Malam ini aku ingin merenungkan sebuah keputusan menjadi full time mom. Bukan ragu atau menyesal; sama sekali tidak. Ya, sekadar menimbang-nimbang bagaimana seandainya kuambil keputusan yang itu bukan yang ini, atau sebaliknya.

Sejujurnya, jauh sebelum menikah—saat suara hati dengan ’gagah’ masih menolak konsep menjadi ibu rumah tangga penuh waktu—tak terlintas di benakku gambaran seorang ibu yang menghabiskan hari di rumah tapi tanpa merasa waktu begitu cepat berlalu. Setelah punya momongan semuanya menjadi sangat kumengerti.

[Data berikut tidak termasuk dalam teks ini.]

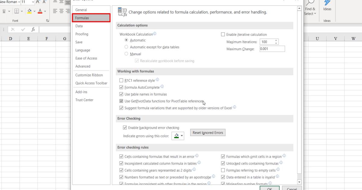Screen dimensions: 362x190
Task: Click the yellow Fill Color bucket icon
Action: 30,11
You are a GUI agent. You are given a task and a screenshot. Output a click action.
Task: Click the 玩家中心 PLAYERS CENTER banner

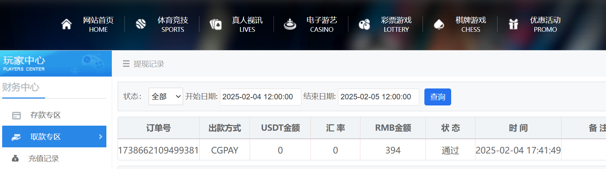click(x=56, y=63)
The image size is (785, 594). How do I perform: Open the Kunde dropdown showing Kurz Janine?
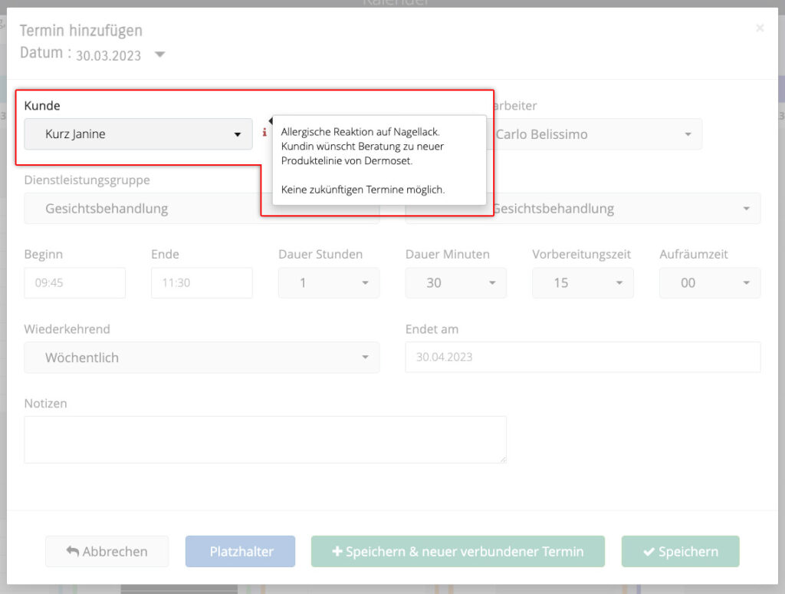point(138,134)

Setelah punya anak tiap hari aku bangun pukul 05.00 dan baru benar-benar istirahat ya...kira-kira pukul 20.00 saat kedua anakku telah tidur. Whuih...panjang juga ya ‘jam kerjaku’ dibanding mereka yang bekerja from nine to five. Bedanya hanya satu, aku selalu mendapat reward di penghujung hari ketika menyaksikan anak-anak tidur dengan wajah innocent. Atau pujian kecil dari anak tertuaku—ia sekarang berusia 3,8 tahun—semisal,’ masakan mommy lezat ya...’ atau ‘Abang Kei sayaang sekali deh sama mommy.’ ‘Oh...so sweet my beloved son...’ Tak ada yang lebih indah dan membahagiakan dibanding reward kecil ini yang meluncur jujur dari bibir mungil anakku.

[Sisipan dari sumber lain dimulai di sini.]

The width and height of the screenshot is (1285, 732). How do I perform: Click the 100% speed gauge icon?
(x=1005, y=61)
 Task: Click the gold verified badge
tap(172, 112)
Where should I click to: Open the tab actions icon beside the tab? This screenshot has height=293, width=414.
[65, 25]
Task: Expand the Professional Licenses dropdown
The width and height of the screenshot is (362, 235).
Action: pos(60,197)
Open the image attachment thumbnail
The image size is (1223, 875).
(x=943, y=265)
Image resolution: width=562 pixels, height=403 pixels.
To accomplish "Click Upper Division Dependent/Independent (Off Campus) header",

Suatu hari pernah aku mengintip sebuah forum diskusi kaum ibu di sebuah website majalah khusus pengasuhan anak. Waktu itu mereka mengulas soal kebimbangan seorang ibu yang cuti melahirkannya akan segera berakhir. Jujur ibu itu mengatakan dirinya kerap merasa bersalah saat memikirkan bahwa kalau sudah bekerja kembali dengan sendirinya akan meninggalkan bayi mungilnya di rumah Diskusi pun berakhir tanpa kesimpulan. Kebimbangan itu wajar, menurut aku; karena aku pun pernah mengalaminya. Yang membedakan aku dengan ibu itu adalah ternyata aku tak sanggup melawan kegundahan hati dan memilih luluh menjaga anak-anak di rumah hingga kini. Akhirnya semua dikembalikan pada kondisi dan situasi masing-masing orang.

Banyak yang menganggap pilihan menjadi ibu merupakan kemewahan. Terutama bagi perempuan yang menjadi bagian dari tulang punggung ekonomi keluarga. Menjadi mom-in-chief (meminjam istilah Michelle Obama) di rumah sendiri sering sulit diwujudkan mereka yang terlanjur turut menafkahi keluarga.

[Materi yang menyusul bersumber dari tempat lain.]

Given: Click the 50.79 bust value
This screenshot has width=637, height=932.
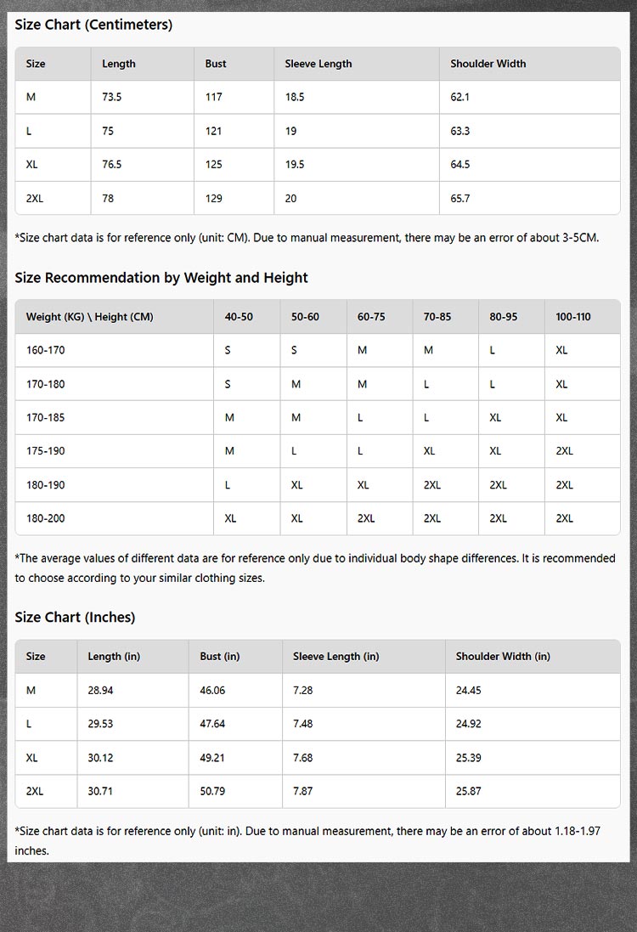Looking at the screenshot, I should 212,791.
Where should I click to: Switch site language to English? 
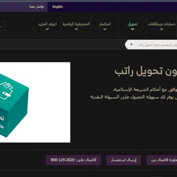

Memang secara ekonomi ada konsekuensi yang harus kami tanggung setelah aku benar-benar tidak earn money lagi. Tapi jika dibandingkan dengan kesempatan yang hanya ada sekali dalam hidup, mendampingi anak tumbuh kembang sampai saat mereka cukup mandiri, hal itu menjadi tak seberapa. Entah mengapa aku selalu merasa bahagia sepanjang hari walau kadang lelah secara fisik dan emosi. Eh...nggak mudah lho menjaga dua anak balita tanpa asisten [kami tak menggunakan sebutan ‘pembantu’ atau ‘pembokat’]. Sesekali terlintas dalam pikiran realitas bahwa kami belum punya cukup uang untuk, misalnya, mengajak mereka berlibur ke tempat-tempat eksotik yang ketika aku masih aktif bekerja, rutin kami kunjungi. Aku selalu membesarkan hati. Ah, mungkin kelak aku masih sempat mengajak mereka ke tempat itu. Yang menjadi prioritasku saat ini adalah memenuhi kebutuhan gizi mereka, memperhatikan perkembangan jiwa dan emosinya, serta membanjiri mereka kasih sayang.